Coffin had a quiet little Perfection, perfectly matched to its owner.  He fished alone.  He didn’t talk much, but every morning he’d cut close to the wharf, standing up with the tiller between his knees.  He’d take the pipe out of his mouth and give me a wink.  If my mother wanted a fish for supper, I’d stand on the wharf in the afternoon and Coffin would throw a fat cod or a small salmon deftly at my feet.  The little Perfection seemed to slide that boat along by magic.  There was almost no bow wave, no wake, but it was one of the fastest boats in the harbour.

Sheppherd was nearly always last to get going.  He had a compulsion to be one of the first out past the harbour islands but he hardly ever made it.  He had one of the most modern engines on the whole island.  Maybe too modern, it was a six N.P. Acadia.  Unlike all the other dependable old Acadia make-and-breaks, Sheppherd’s was a jump-start affair.  Though faster than the other types, it was affected by dampness.  The trembler coil and sparkplug would be wet with condensation every morning and the high tension spark would short out in all directions.

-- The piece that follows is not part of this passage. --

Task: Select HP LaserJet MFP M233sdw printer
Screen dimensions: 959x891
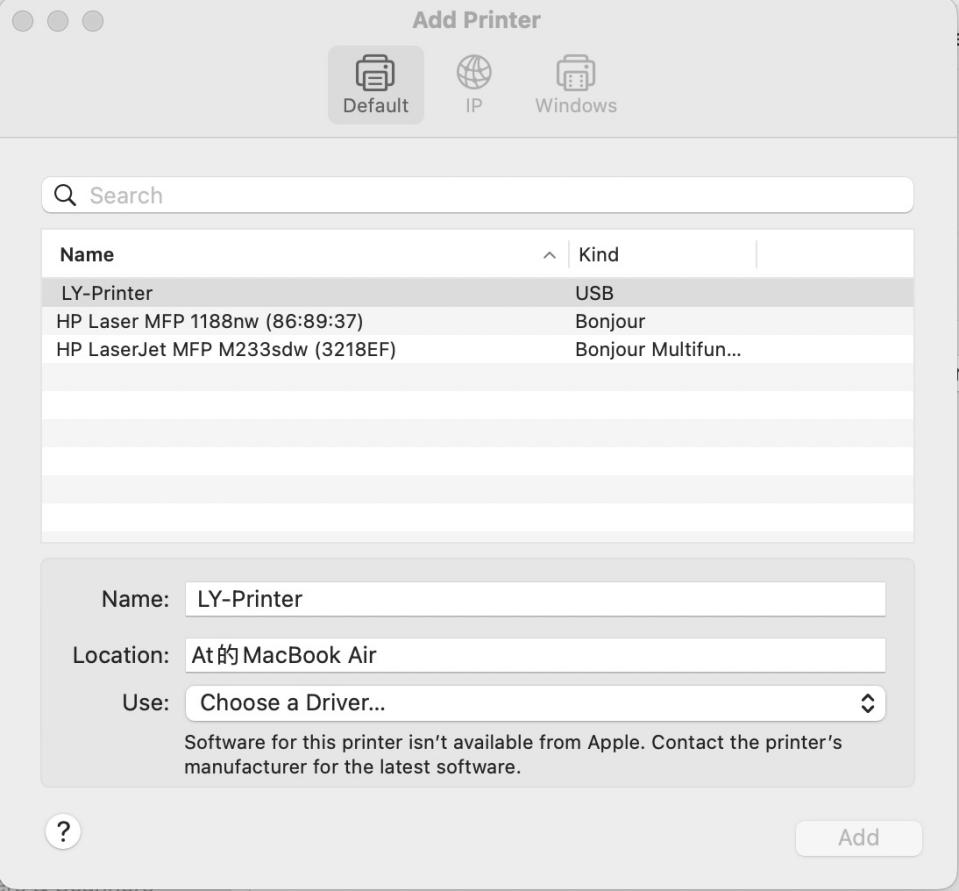Action: [226, 349]
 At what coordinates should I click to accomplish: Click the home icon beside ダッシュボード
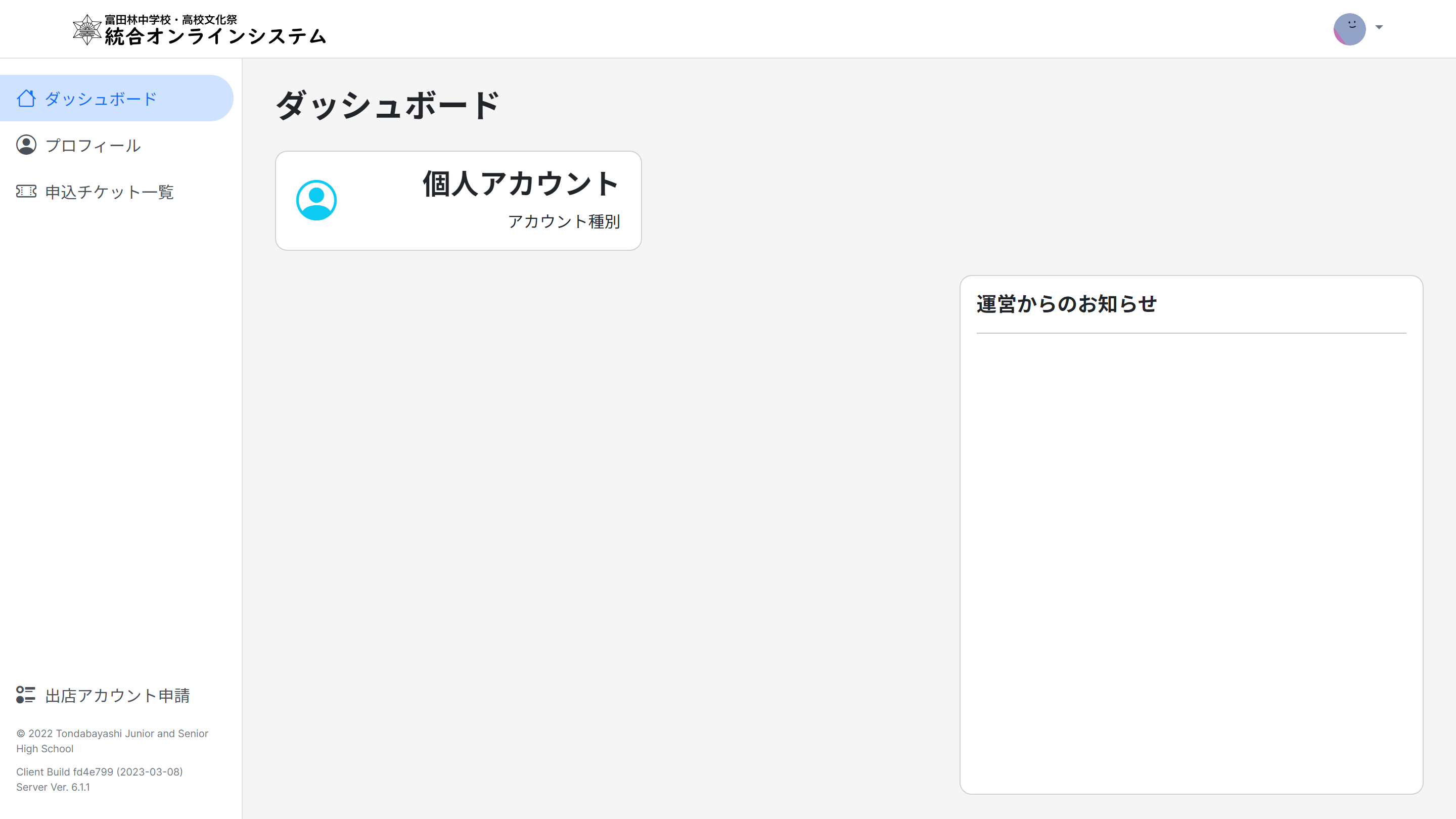(x=26, y=99)
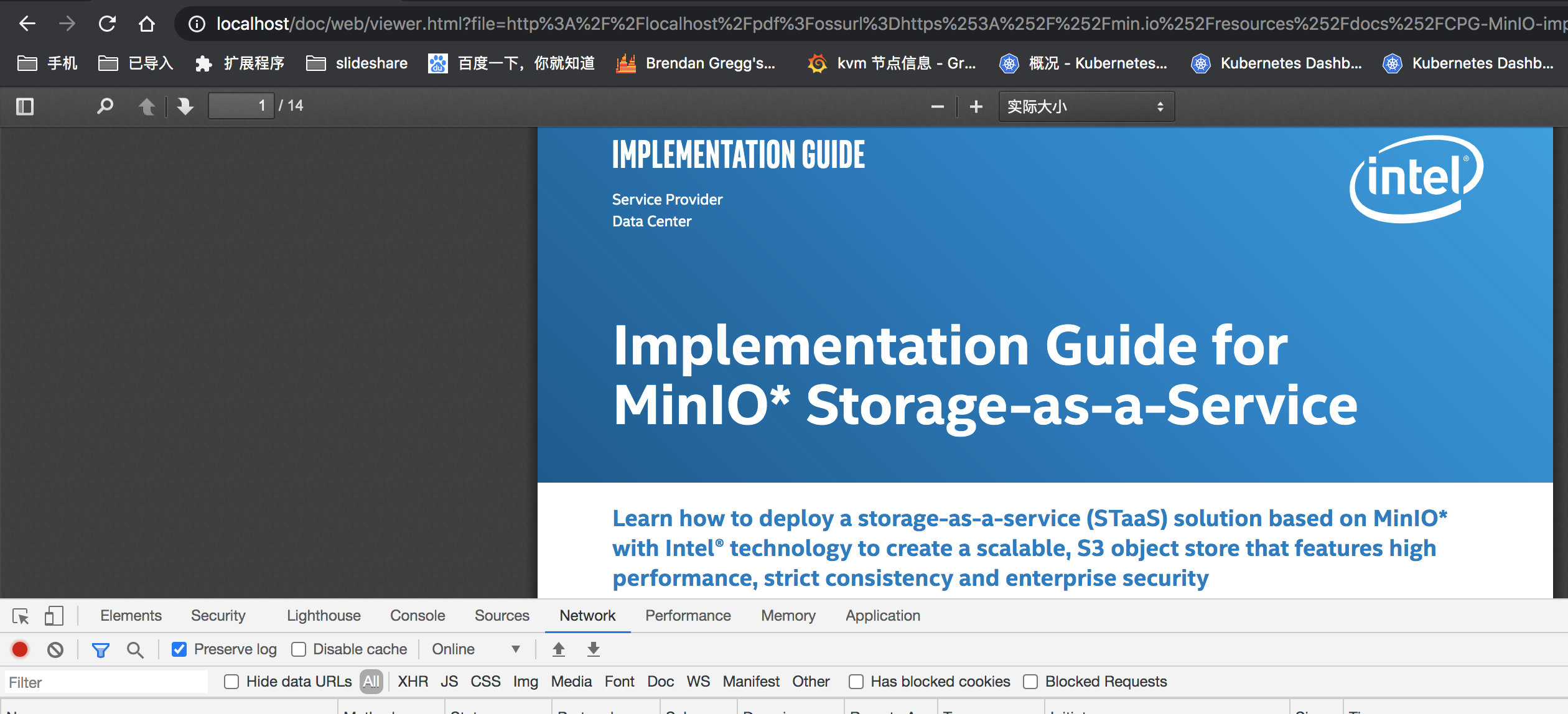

I’d hear Sheppherd cranking his engine.  He lived only a few doors down the harbour.  Crank, prime, crank, prime, curse, crank until finally it would emit one sulky bang and die…

He wrote of the divide on religious lines, the minister’s name, the arrival of the Bishop, and Guy Fawkes bonfires that he wasn’t supposed to go to… So I think I hear Fogo calling. I’d find a bit of Leonard there, and probably a bit of myself.